The B2C Commerce platform's eCDN Web Application Firewall (WAF) Basics, Functionality and Benefits

Benefits:

• Additional application level security on storefront sites
• Access to WAF logs up to 7 days Configurable OWASP rule set
• Free value-added feature for eCDN customers
• Easy to use self-service tool in Business Manager

Functionality:

• As part of our eCDN DDoS mitigation offering, we will be offering an additional layer 7 protection to our customers via eCDN Web Application Firewall (WAF)
• The eCDN Web Application Firewall is designed to protect custom Production and Development storefront hostname from common code level vulnerabilities such as SQL injection attacks, cross-site scripting, and OWASP-identified threats targeting the application layer. 
• It is a value-added feature included in the Commerce Cloud eCDN at no additional charge.

What does it do?

• The eCDN Web Application Firewall (WAF) examines all engagements to a merchant’s site, these may be: normal shopper actions, bot traffic, or malicious requests.
• All requests to a storefront are made via HTTP/S (full site) and AJAX (small data snippets). 
• WAF performs a deep inspection of every request for all common forms of web traffic and filters out malicious traffic from real shoppers. 
• WAF identifies and isolates or blocks abnormal malicious traffic and prevents the threat from reaching the server. 
• Additionally, the eCDN WAF also inspects website addresses or URLs to detect anything out of the ordinary.

How does it do it?

• If a suspicious request is made against a merchant’s site, the eCDN WAF will evaluate the request and apply the merchant chosen action. 
• If the action is ‘challenge,’ the suspicious user will be shown a CAPTCHA page that will request them to submit successfully to continue accessing the page. 
• If the user fails to complete the CAPTCHA successfully, then WAF will ‘block’ any traffic identified as malicious before it reaches Commerce Cloud origin. 
• If the merchant chooses the ‘block’ action, the suspicious user will simply be blocked.

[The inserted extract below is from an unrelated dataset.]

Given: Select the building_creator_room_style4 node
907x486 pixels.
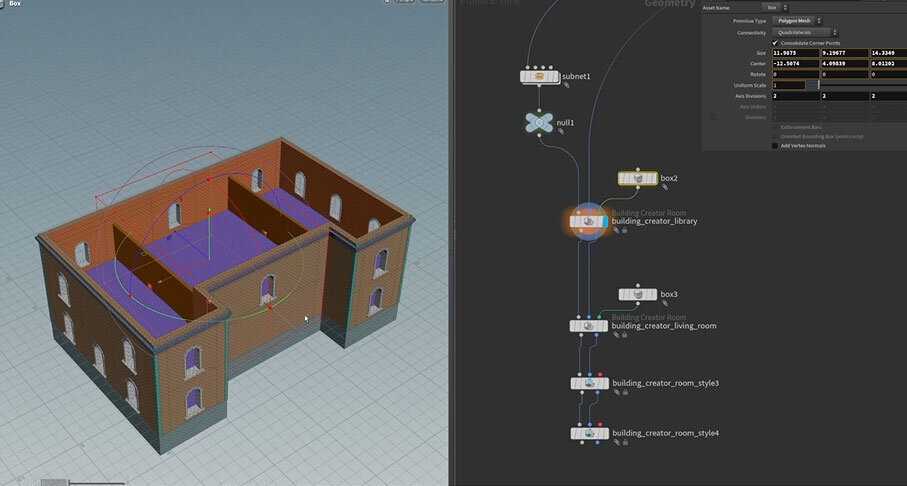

What is not covered in eCDN WAF?

• If there is a legitimate request (a bot placing an order properly) this is NOT something WAF would handle
• To prevent from fraudulent order attack, the best option would be to implement Captcha or Rate Limiter on order submission page or on the page BOT attack noticed

Please find details for handling undesired traffic like Bot/Automated/Script

• Due to the potential considerable after-market economy created by hype-event products, it is not uncommon for bots/scripts to be created and made available (for sale) prior to an event.  Such bot traffic can interfere with desirable shopper traffic, as well as negatively impact the performance of the storefront.  The following approaches can limit the effectiveness and impact of these automated bots/scripts.
  1. CAPTCHA/reCAPTCHA
     • As referenced above, CAPTCHA is a challenge-response system used to differentiate human requests from bot/script requests and only allow human (non-bot) shoppers the opportunity to purchase the hype-event product. Due to the challenge-response mechanism, automated scripts will fail the verification. 
     • When the CAPTCHA is implemented before the request, it reduces the impact of bot requests by preventing them from making requests to some of the more resource intensive operations (add to cart, checkout)
  2. Rate-limiting/Throttling/Filtering
     • Have in-place the ability to rate-limit/throttle requests made to the storefront and the ability to adjust the configuration in real-time. 
     • Because often times a bot/script will make a large number of requests in a short amount of time (much greater than that of human shoppers), throttling or rate-limiting incoming requests, when properly configured, will only impact bot/script requests and not impact human shoppers.
     • The platform eCDN and third party CDNs have the capability to rate-limit/throttle incoming requests based on a number of configuration parameters based on real-time analysis of incoming requests using a pre-defined set of rules.